→ **Problem**: From the line containing "Open 豆苗妈妈's profile avatar" onward, retype each line of the entries below exactly, last line included.

→ **Records shown**:
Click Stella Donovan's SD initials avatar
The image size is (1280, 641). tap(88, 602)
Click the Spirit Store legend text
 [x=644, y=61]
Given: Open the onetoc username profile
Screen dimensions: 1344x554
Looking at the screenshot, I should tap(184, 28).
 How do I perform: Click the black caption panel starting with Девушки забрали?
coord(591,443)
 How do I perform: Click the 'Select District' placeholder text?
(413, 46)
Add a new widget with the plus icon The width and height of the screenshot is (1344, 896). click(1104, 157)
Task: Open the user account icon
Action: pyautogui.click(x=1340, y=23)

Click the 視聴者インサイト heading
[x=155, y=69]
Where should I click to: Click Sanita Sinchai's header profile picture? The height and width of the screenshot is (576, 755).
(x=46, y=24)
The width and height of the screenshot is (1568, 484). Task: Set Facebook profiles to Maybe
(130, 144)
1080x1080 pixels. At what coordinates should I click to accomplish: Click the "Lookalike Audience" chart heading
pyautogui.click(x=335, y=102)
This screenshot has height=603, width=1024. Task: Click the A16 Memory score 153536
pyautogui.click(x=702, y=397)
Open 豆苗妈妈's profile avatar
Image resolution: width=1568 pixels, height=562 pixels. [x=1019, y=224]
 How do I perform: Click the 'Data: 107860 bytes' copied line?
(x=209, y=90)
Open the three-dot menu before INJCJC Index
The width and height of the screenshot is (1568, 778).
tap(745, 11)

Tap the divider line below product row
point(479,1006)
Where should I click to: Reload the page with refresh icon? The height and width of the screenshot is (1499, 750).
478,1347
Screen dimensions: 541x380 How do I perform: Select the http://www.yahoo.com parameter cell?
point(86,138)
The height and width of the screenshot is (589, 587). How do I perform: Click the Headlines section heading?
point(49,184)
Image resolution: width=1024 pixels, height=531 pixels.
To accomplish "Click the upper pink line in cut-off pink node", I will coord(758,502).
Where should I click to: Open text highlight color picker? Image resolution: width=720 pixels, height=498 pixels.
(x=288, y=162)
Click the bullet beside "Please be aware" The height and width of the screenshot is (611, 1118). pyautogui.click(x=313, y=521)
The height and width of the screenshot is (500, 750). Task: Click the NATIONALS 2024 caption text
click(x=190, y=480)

→ **Expected answer**:
Open 豆苗妈妈's profile avatar
Image resolution: width=1568 pixels, height=562 pixels. [x=1019, y=224]
 How do I perform: Click the 'Data: 107860 bytes' copied line?
(x=209, y=90)
Open the three-dot menu before INJCJC Index
The width and height of the screenshot is (1568, 778).
tap(745, 11)

Tap the divider line below product row
point(479,1006)
Where should I click to: Reload the page with refresh icon? The height and width of the screenshot is (1499, 750).
478,1347
Screen dimensions: 541x380 How do I perform: Select the http://www.yahoo.com parameter cell?
point(86,138)
The height and width of the screenshot is (589, 587). How do I perform: Click the Headlines section heading?
point(49,184)
Image resolution: width=1024 pixels, height=531 pixels.
To accomplish "Click the upper pink line in cut-off pink node", I will coord(758,502).
Where should I click to: Open text highlight color picker? Image resolution: width=720 pixels, height=498 pixels.
(x=288, y=162)
Click the bullet beside "Please be aware" The height and width of the screenshot is (611, 1118). pyautogui.click(x=313, y=521)
The height and width of the screenshot is (500, 750). Task: Click the NATIONALS 2024 caption text
click(x=190, y=480)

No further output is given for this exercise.